Exercise 1: Translate this sentence from the embroidery machine forum post below into Spanish: "I don't want to spend that much again to replicate what I have."
Exercise 2: List every price that the embroidery machine forum post below gives for a Barudan or Tajima machine. Give the brand and the number of heads with each price.

Document passage:
______

# Barudan vs Tajima 4 Head Embroidery Machines



## Elevate7610 (Jun 8, 2017)

I currently have a Brother PR1000e 10 needle machine. I have brought in enough business that I need to get another machine. My business is continuing to grow so I am looking at other options besides another Brother Machine. I do a lot of hats and I don't like that the needle threader disrupts the designs, how close I can get to the brim, can't do visors, design size, etc. I started getting into embroidery to supplement our Sporting Goods business. We were contracting out the embroidery for uniforms and it just made sense to start with the Brother machine. I got it used for 8K, but still had to buy the cap driver and other frames that I preferred over the standard hoops. I ended up spending 14K for the 1 head machine/software/hoops/cap frame driver, etc. I don't want to spend that much again to replicate what I have. I want a better machine.

So while looking at other brands of commercial machines I have been looking at the Barudan versus Tajima machines. I've read the post "Story of 4 machines" and other older posts in the forum. I originally was thinking of getting a 2 head machine, but after talking with the Sales Reps it makes more sense to go with a 4 or 6 Head for the price. 

Barudan: (K Series)
4 head is 43K, 6 head is 49K versus 2 head is 32K. 

Tajima: (TFMX Series)
4 head is 47K, 6 head is 52K versus 2 head is 37K.

When it's only 10K more for twice the heads and my business has been growing enough that I need at least 2 heads and I've only been doing embroidery for 6 months it makes sense.

I would love to be able to pick up a used machine for less, but I can't seem to find any in my area.

______

Stored items:
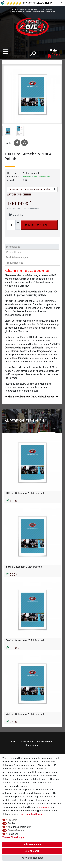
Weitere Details (14, 252)
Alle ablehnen (33, 851)
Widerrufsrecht (45, 741)
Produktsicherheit (15, 262)
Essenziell (13, 820)
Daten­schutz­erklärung (31, 814)
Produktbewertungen (17, 257)
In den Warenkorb (40, 225)
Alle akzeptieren (32, 844)
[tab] (32, 247)
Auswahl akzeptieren (33, 857)
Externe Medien (16, 830)
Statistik (12, 823)
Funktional (13, 834)
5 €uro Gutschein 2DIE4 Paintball (24, 566)
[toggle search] (32, 53)
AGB (13, 741)
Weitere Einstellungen (13, 837)
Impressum (32, 745)
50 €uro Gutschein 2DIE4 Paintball (25, 640)
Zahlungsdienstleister (19, 827)
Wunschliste (17, 215)
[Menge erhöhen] (18, 222)
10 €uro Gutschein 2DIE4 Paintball (25, 493)
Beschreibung (13, 246)
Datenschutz (26, 741)
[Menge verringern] (18, 227)
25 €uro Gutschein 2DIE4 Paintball (25, 714)
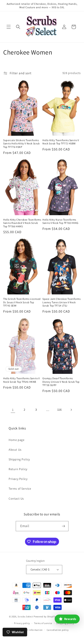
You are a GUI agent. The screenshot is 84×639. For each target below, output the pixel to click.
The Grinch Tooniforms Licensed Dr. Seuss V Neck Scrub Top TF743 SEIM (22, 302)
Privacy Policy (18, 479)
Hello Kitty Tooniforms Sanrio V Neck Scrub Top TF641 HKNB (21, 380)
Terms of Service (20, 489)
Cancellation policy (58, 629)
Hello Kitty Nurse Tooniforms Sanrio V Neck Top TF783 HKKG (60, 221)
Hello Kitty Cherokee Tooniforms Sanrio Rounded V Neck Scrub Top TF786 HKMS (22, 223)
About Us (15, 450)
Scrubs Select (25, 616)
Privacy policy (22, 623)
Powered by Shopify (45, 616)
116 (59, 409)
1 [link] (13, 410)
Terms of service (43, 623)
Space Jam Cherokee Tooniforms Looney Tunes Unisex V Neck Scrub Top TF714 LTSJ (61, 302)
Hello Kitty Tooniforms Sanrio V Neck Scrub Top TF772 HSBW (60, 142)
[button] (8, 27)
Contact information (31, 629)
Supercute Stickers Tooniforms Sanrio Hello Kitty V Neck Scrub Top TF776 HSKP (21, 143)
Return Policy (18, 469)
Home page (16, 440)
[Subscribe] (63, 526)
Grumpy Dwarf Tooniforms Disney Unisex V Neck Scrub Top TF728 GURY (61, 382)
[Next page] (71, 410)
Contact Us (16, 498)
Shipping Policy (19, 459)
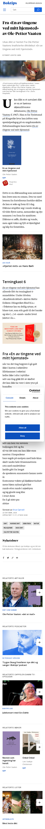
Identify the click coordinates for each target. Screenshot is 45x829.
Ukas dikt (19, 528)
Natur (36, 523)
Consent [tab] (9, 398)
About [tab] (35, 398)
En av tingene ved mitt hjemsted (19, 287)
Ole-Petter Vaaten (11, 532)
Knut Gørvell (18, 509)
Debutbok (27, 523)
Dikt (5, 523)
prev (5, 592)
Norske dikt (15, 523)
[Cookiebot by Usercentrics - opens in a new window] (30, 391)
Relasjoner (8, 528)
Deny (22, 436)
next (39, 592)
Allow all (22, 428)
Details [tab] (23, 398)
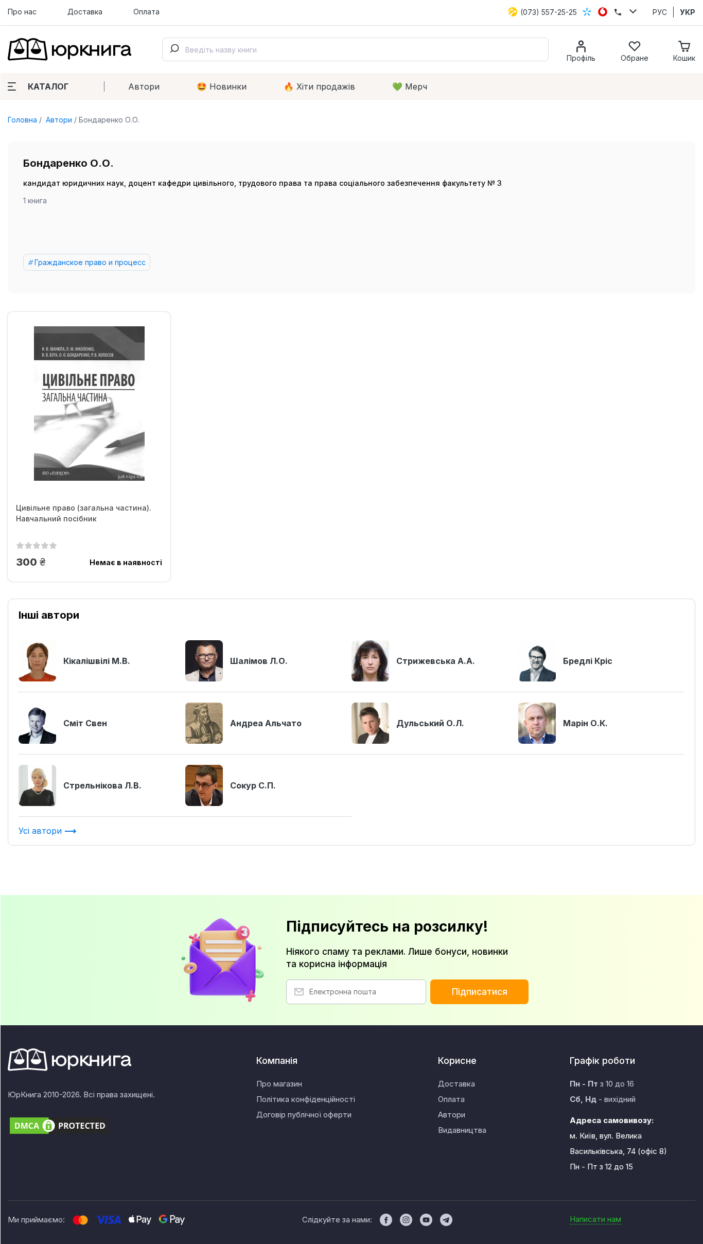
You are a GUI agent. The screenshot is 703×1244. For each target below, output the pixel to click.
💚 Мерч (409, 86)
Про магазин (279, 1084)
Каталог (48, 86)
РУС (660, 12)
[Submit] (174, 49)
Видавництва (462, 1130)
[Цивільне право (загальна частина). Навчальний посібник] (89, 403)
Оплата (146, 11)
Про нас (22, 11)
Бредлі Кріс (587, 661)
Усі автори (41, 831)
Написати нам (595, 1219)
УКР (687, 12)
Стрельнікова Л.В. (102, 785)
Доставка (84, 11)
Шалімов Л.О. (259, 661)
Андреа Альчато (266, 723)
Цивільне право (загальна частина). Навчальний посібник (83, 513)
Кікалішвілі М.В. (96, 661)
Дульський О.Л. (430, 723)
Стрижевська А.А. (435, 661)
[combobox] (355, 49)
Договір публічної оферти (303, 1114)
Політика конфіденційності (305, 1099)
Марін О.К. (585, 723)
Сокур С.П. (253, 785)
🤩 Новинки (222, 86)
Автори (144, 86)
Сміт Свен (85, 723)
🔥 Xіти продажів (319, 86)
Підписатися (479, 992)
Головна (22, 119)
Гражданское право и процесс (90, 262)
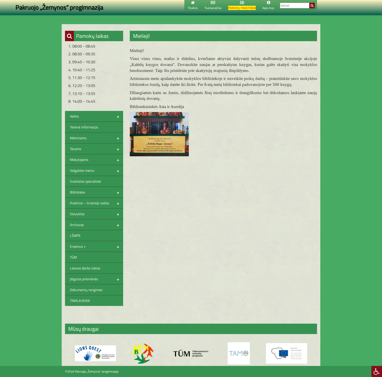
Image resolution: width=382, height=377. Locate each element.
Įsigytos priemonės (94, 279)
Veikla (94, 116)
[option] (95, 353)
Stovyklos (94, 214)
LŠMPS (75, 235)
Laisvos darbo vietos (85, 268)
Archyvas (94, 225)
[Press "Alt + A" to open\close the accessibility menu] (376, 371)
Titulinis (193, 8)
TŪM (73, 257)
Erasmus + (94, 246)
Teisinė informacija (84, 127)
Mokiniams (94, 138)
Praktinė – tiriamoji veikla (94, 203)
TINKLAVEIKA (80, 300)
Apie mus (268, 8)
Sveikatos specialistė (85, 181)
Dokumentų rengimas (86, 289)
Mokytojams (94, 160)
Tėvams (94, 149)
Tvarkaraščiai (213, 8)
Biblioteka (94, 192)
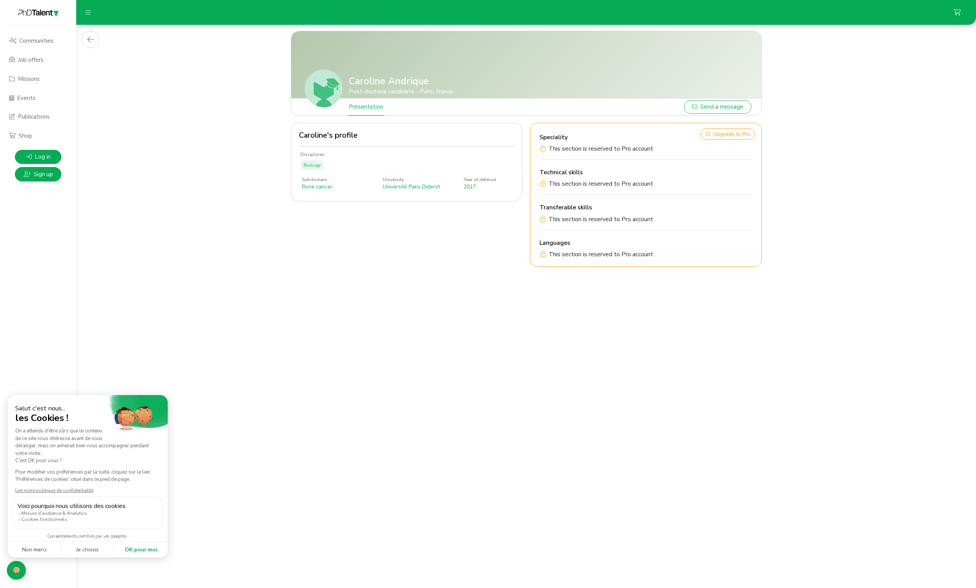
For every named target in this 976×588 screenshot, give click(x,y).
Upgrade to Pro (731, 134)
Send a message (721, 107)
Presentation (366, 107)
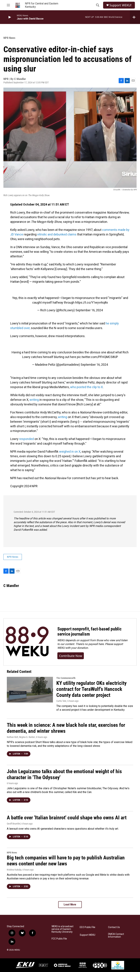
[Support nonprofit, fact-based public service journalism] (27, 642)
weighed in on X (69, 451)
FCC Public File (59, 938)
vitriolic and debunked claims (56, 234)
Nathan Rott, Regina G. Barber (21, 737)
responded (26, 439)
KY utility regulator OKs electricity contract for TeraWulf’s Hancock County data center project (91, 689)
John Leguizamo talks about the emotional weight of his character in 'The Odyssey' (64, 774)
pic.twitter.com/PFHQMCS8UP (97, 357)
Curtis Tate (61, 701)
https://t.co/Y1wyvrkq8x (91, 302)
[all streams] (135, 17)
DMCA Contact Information (116, 935)
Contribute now (70, 656)
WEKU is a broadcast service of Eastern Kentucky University (62, 929)
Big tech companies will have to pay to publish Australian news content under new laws (66, 861)
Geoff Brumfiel (13, 823)
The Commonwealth (65, 678)
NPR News (9, 38)
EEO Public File (87, 927)
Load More (70, 904)
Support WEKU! (120, 5)
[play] (9, 17)
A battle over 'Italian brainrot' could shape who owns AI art (67, 818)
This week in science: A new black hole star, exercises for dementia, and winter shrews (66, 728)
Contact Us (114, 927)
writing (34, 399)
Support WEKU (87, 935)
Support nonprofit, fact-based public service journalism (89, 631)
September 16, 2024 (89, 310)
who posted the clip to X (86, 387)
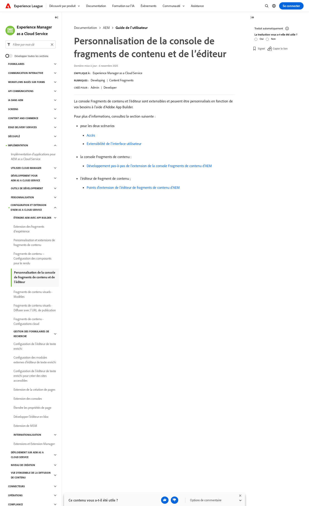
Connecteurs (16, 486)
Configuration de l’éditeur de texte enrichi (35, 346)
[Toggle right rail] (252, 17)
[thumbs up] (165, 500)
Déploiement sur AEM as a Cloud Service (27, 455)
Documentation (85, 27)
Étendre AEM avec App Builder (32, 217)
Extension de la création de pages (34, 390)
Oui (262, 38)
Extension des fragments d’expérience (29, 229)
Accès (91, 135)
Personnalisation (22, 197)
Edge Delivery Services (22, 127)
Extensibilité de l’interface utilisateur (114, 143)
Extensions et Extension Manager (34, 444)
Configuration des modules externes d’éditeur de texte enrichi (35, 359)
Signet (261, 48)
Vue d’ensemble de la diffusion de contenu (31, 475)
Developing (98, 80)
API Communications (20, 91)
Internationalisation (27, 434)
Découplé (14, 136)
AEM (106, 27)
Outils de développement (27, 188)
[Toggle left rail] (57, 17)
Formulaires (16, 64)
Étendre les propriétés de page (32, 408)
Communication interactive (25, 73)
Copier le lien (280, 48)
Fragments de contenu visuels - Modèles (33, 294)
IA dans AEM (15, 100)
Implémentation (18, 145)
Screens (13, 109)
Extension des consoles (28, 399)
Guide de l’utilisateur (132, 27)
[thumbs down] (174, 500)
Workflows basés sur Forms (26, 82)
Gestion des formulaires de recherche (31, 334)
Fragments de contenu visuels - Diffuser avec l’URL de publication (35, 307)
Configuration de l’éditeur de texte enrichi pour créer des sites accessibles (35, 376)
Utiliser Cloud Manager (26, 168)
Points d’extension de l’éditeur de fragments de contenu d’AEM (133, 187)
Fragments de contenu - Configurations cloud (28, 321)
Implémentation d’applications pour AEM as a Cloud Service (33, 156)
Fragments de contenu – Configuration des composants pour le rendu (32, 258)
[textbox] (30, 44)
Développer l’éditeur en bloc (31, 417)
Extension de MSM (25, 426)
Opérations (15, 495)
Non (273, 38)
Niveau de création (23, 465)
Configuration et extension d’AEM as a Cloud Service (28, 207)
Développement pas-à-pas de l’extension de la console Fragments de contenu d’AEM (149, 165)
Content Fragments (121, 80)
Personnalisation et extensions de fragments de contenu (34, 242)
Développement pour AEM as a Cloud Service (25, 178)
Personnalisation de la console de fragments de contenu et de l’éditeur (34, 277)
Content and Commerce (23, 118)
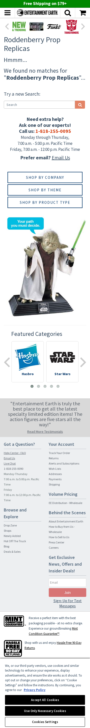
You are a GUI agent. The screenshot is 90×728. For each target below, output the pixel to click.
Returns (53, 458)
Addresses (55, 474)
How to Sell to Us (59, 537)
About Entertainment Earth (66, 521)
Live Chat (10, 463)
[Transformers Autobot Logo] (71, 26)
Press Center (56, 542)
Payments (55, 479)
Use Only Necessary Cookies (45, 711)
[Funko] (54, 26)
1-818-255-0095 (53, 131)
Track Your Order (59, 453)
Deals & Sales (12, 551)
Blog (6, 546)
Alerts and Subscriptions (64, 463)
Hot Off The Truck (15, 541)
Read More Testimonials (45, 431)
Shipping (54, 484)
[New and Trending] (19, 26)
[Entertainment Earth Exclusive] (36, 26)
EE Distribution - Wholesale (65, 503)
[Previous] (7, 25)
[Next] (83, 25)
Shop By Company (45, 177)
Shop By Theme (45, 190)
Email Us (61, 157)
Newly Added (12, 536)
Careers (53, 547)
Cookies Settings (45, 722)
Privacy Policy (35, 690)
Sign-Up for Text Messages (68, 603)
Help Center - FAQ (15, 453)
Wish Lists (55, 469)
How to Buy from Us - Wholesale (62, 529)
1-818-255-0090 (13, 469)
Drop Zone (10, 525)
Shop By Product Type (45, 202)
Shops (7, 530)
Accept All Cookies (45, 700)
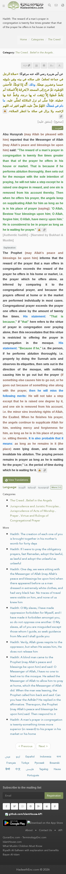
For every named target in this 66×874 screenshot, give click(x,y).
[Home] (3, 5)
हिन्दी (8, 769)
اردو (18, 756)
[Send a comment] (5, 111)
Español (29, 756)
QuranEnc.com (11, 837)
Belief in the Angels (41, 52)
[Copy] (61, 116)
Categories (37, 39)
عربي (7, 756)
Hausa (57, 769)
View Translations (18, 479)
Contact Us (45, 830)
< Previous (25, 746)
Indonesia (45, 756)
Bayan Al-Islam (11, 854)
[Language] (62, 5)
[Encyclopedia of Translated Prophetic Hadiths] (25, 5)
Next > (43, 746)
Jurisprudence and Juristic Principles (34, 506)
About (29, 830)
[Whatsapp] (22, 806)
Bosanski (55, 762)
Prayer (14, 515)
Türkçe (25, 762)
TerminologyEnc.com (34, 837)
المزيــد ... (57, 128)
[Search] (49, 5)
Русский (39, 762)
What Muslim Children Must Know (22, 846)
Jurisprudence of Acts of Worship (32, 511)
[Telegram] (30, 806)
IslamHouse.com (12, 841)
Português (33, 775)
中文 (18, 769)
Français (11, 762)
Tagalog (43, 769)
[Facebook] (6, 806)
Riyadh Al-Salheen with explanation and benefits (31, 850)
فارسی (30, 769)
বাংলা (59, 756)
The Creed (54, 39)
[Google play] (38, 806)
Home (23, 39)
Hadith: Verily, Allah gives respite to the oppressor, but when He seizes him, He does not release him (36, 646)
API (60, 830)
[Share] (36, 65)
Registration (54, 795)
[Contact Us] (56, 5)
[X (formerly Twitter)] (14, 806)
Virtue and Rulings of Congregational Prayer (29, 518)
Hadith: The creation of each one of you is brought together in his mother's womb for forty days (36, 538)
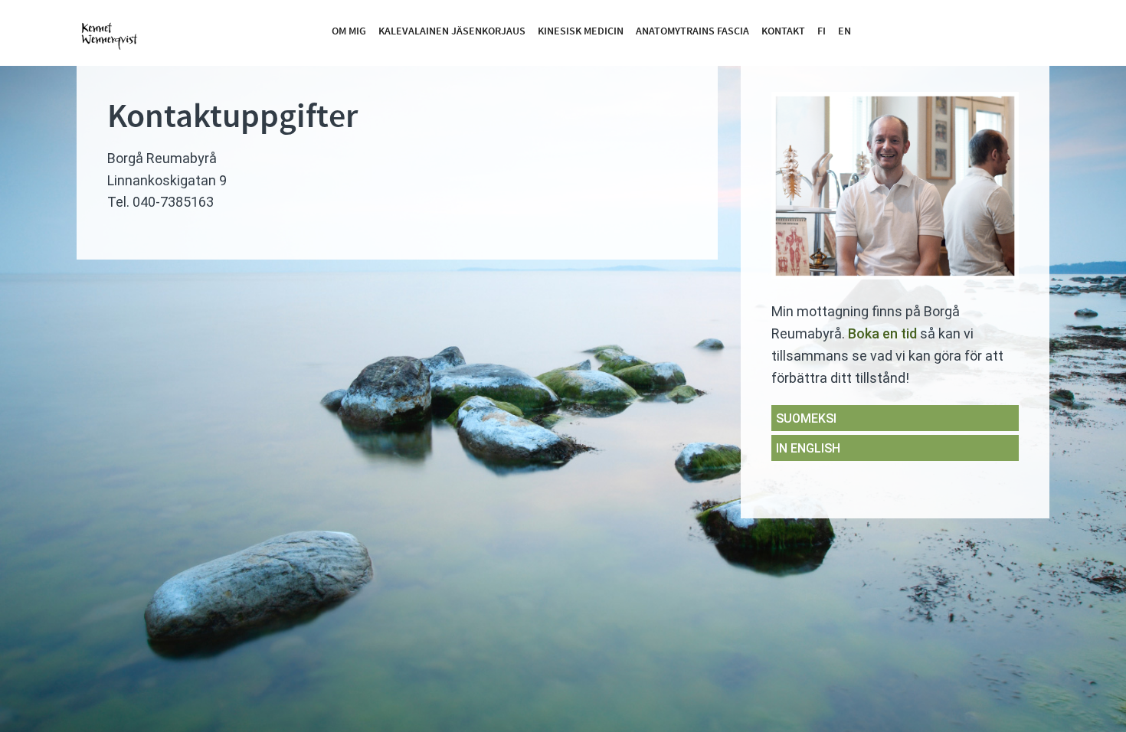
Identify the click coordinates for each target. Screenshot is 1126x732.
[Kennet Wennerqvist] (115, 32)
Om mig (349, 31)
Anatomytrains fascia (692, 31)
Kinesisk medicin (581, 31)
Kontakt (783, 31)
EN (844, 31)
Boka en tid (882, 333)
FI (821, 31)
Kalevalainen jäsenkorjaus (451, 31)
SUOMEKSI (806, 418)
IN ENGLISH (808, 448)
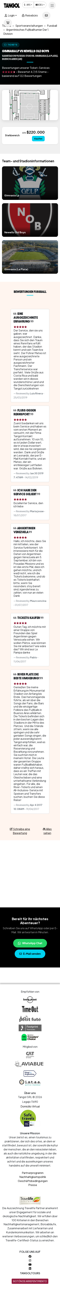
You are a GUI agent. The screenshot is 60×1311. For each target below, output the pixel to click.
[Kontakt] (46, 15)
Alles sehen (48, 831)
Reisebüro (31, 15)
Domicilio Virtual (30, 1106)
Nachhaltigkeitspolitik (32, 1177)
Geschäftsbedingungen (33, 1181)
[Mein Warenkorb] (8, 23)
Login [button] (11, 15)
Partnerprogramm (33, 1173)
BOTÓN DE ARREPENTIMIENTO (30, 1281)
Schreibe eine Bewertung (21, 831)
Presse (32, 1185)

______

Full answer 1: No quiero volver a gastar tanto para replicar lo que tengo.

Full answer 2:
- Barudan (K Series), 4 head: 43K
- Barudan (K Series), 6 head: 49K
- Barudan (K Series), 2 head: 32K
- Tajima (TFMX Series), 4 head: 47K
- Tajima (TFMX Series), 6 head: 52K
- Tajima (TFMX Series), 2 head: 37K